Best bank for hedge funds: UBS
New structure cuts costs associated with Ucits-compliant commodities trading
Buy-side Awards 2016
Switzerland-based bank UBS has created a new solution that allows hedge funds to trade commodities in daily liquidity Ucits funds – without the high leverage costs that are associated with many commodity Ucits currently sold on the market.
UBS has signed up three big commodity trading advisers (CTAs) to launch a Ucits version of their flagship funds: a €350 million ($372.6 million) fund that opened last year; a €100 million fund opened this year; and one that will launch by the end of 2016.
"The task as we've seen it is how can we come up with a solution that allows the manager to deliver its investment strategy pari passu to their flagship fund, but in a UCITS framework,'' says Henrik de Koning, head of hedge fund structured sales at UBS."
More and more hedge fund managers are considering Ucits to wrap their strategies in, including big European quant houses that have traditionally shunned the structure.
The problem they face is Ucits rules ban direct exposure to commodity futures. The traditional ways around this are to trade an approved diversified commodity index or enter into a swap with a counterparty holding the commodity, but both are beset by difficulties.
"Some managers who want to express a view on oil, for example, will use equities that are correlated to oil. You can imagine how many other factors enter into the equation and may influence the investment result, but we know quite a few macro managers doing that," says de Koning.
Ucits USP
Swaps trading and tracking an index were ruled out respectively as expensive and a dilution of the trend-following strategy by one European quant fund, which saw the appeal of UBS's solution.
"If we are trading a commodity index that is rebalanced only on T-minus-one, [because] all the commodities have different opening times, by the time you set your trade, already you are trading into an index that has a different allocation," says a portfolio manager at the fund.
The fund manager routinely has to tinker with his strategy to comply with Ucits rules, a solution that investors show some reluctance towards. Quant funds may simply remove commodities from their trend-following funds.
Banks have formulated a workaround whereby Ucits funds hold notes issued from a special purpose vehicle (SPV) with a leveraged exposure to commodities. But such an approach leads to higher costs and leverage risks.
The task as we've seen it is how can we come up with a solution that allows the manager to deliver its investment strategy pari passu to their flagship fund, but in a Ucits framework
Henrik de Koning, UBS
"The problem is that the leverage does not come for free, and in the context of structured financial instrument approaches, a so called gap risk arises," de Koning says.
Strategies with 10% invested in commodity indexes that are 10 times levered, for instance, cannot lose more than 10%, as it would wipe out all the capital. This gap risk is borne by the prime broker, leading to additional costs.
Such extreme market moves are possible. "[It] could prevent the manager from benefiting from the eventual market rebound, and in any case would create a significant tracking error compared to the flagship fund," he adds.

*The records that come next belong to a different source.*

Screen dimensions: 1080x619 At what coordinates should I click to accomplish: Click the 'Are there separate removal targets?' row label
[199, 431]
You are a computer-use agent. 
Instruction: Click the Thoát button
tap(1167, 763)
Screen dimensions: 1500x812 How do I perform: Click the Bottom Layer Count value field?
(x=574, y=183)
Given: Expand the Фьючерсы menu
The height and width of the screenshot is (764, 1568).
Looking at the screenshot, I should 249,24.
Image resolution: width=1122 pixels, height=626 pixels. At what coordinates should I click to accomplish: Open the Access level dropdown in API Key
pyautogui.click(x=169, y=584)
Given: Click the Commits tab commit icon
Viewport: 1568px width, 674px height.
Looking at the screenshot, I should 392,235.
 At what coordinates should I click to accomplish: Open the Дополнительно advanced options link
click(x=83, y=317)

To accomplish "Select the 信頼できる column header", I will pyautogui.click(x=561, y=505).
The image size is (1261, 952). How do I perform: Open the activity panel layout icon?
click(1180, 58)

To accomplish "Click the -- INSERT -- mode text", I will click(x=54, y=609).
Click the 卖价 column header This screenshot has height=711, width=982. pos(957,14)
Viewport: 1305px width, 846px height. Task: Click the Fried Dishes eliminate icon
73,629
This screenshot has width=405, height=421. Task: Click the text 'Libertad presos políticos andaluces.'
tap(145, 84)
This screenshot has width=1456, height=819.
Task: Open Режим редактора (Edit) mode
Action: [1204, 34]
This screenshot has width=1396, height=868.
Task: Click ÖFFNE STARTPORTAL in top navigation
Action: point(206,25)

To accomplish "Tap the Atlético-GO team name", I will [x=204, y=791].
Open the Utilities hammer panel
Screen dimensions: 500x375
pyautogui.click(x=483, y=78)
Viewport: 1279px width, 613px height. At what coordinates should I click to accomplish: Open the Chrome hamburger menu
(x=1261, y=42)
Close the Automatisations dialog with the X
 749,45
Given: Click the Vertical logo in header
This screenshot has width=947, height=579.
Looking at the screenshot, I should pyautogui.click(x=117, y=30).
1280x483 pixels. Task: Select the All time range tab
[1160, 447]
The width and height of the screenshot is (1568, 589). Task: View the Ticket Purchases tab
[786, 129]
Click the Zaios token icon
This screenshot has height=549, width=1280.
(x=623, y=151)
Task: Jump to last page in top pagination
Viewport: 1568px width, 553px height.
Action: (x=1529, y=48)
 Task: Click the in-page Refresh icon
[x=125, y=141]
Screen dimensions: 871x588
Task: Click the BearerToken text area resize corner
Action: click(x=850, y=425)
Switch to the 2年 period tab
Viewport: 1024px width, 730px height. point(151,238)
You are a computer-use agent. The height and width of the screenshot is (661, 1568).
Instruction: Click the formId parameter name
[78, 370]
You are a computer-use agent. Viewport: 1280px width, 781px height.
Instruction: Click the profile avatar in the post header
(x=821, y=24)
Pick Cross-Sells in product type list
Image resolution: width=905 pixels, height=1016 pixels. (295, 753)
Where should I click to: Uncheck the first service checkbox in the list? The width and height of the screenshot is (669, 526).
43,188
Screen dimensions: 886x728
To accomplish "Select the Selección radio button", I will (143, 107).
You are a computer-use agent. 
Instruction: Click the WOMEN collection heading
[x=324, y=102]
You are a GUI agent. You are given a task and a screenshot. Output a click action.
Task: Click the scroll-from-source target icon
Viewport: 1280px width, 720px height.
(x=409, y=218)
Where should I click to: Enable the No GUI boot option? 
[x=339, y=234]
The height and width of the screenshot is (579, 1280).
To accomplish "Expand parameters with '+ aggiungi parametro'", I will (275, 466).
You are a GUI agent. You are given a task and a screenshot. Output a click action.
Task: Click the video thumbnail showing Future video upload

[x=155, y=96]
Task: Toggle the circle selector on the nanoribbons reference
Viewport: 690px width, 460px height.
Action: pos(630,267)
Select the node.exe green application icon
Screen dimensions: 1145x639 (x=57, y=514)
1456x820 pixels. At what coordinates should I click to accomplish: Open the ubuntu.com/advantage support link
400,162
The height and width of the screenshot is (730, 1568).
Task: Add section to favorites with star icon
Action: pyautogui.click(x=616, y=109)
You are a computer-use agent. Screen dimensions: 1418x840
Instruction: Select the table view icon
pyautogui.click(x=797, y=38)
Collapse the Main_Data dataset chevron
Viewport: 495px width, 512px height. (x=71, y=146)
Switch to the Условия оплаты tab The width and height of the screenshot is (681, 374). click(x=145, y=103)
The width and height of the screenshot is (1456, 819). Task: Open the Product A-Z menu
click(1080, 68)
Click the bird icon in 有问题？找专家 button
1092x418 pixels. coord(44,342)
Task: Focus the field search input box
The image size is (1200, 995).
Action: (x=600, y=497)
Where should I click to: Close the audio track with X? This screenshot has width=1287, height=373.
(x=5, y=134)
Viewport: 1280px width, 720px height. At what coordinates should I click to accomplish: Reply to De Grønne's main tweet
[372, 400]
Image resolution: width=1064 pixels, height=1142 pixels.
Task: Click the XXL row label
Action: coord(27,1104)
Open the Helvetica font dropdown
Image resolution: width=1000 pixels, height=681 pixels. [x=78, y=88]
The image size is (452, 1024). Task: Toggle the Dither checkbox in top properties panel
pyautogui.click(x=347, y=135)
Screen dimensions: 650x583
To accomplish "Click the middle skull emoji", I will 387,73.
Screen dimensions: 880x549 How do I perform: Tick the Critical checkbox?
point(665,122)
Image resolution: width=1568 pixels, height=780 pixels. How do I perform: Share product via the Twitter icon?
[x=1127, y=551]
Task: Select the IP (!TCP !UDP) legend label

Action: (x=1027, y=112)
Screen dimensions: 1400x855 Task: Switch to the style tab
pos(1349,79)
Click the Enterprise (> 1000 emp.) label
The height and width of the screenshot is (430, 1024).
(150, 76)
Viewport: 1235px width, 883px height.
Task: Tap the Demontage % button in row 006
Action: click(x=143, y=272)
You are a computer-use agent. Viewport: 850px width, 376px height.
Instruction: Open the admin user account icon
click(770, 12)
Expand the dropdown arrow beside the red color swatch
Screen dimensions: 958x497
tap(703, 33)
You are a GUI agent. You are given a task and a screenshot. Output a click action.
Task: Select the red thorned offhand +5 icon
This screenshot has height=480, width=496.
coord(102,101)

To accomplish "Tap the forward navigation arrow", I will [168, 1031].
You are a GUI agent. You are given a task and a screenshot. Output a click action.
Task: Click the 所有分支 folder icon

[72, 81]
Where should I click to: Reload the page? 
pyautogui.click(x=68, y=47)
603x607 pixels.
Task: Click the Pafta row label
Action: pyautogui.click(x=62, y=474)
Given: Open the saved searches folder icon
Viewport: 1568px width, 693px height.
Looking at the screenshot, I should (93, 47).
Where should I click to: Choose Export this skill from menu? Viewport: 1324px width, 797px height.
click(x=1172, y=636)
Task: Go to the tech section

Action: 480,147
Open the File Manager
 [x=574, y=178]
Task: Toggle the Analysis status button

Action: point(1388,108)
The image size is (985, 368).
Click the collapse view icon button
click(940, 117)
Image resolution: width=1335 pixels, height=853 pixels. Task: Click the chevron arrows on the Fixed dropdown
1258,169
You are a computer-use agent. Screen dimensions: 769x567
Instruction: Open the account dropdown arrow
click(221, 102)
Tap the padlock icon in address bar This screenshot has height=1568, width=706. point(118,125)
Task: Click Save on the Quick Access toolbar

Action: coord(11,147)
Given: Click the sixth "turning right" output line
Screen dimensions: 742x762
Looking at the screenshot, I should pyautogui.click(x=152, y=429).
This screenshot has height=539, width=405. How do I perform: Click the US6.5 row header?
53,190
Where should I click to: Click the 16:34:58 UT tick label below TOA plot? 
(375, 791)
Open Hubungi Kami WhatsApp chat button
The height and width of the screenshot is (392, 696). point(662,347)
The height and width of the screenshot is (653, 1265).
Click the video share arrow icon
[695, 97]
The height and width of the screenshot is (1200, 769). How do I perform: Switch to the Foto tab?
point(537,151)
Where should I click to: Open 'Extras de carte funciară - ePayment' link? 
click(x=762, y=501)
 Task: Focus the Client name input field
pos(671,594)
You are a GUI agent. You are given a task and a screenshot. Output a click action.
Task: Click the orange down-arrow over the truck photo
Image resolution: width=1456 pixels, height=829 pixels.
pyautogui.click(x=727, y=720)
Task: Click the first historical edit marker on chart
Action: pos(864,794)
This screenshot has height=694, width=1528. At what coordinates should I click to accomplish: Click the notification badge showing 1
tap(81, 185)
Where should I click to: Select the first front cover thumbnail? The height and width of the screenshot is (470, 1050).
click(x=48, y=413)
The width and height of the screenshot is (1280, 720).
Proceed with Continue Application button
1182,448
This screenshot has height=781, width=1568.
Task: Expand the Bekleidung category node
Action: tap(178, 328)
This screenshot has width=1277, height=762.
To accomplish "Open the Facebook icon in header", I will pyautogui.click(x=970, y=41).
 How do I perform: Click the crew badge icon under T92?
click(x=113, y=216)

Under UBS's schema, the Ucits fund buys notes linked to the performance of the hedge fund's commodity-trading flagship fund. The notes are issued by an SPV, such that the fund bears no UBS credit risk. This is similar to other banks' notes-based solutions to the same problem but the structure is free of gap risk – a feature which is unique to UBS's proposition.
This shaved the annual cost by 20–25 basis points for one buy-side firm, compared with commodity exposure via swaps. It also cut the tracking error with the client's flagship fund to almost zero, compared with 70–75bp annually due to a lack of flexibility in execution.
David McIntyre, investment manager at Edinburgh-based fund manager Baillie Gifford, is aware of other commodity Ucits using notes, but tends to be reluctant to invest in these because of their costs: "We see some strategies that use [note] certificates and various other ways of trying to make themselves Ucits-compliant, but that almost always comes with some sort of cost. The vehicles become much more expensive."
Since Basel III and its costs on prime brokerage, which has seen cuts to direct and synthetic financing to hedge funds across the sector, UBS has focused on selling services to multiple levels of the hedge fund business.
The bank says it offers among the broadest prime brokerage in terms of asset classes. A knowledge of their business allows it to offer loans to both established and start-up hedge funds. It also provides advice on regulation, operational setup, technology and capital introduction.
"UBS Group as a broader organisation is one of the few banks that can support a hedge fund... at fund level, management company level or individual hedge fund principals," says Richard Heyes, co-head of global financing services.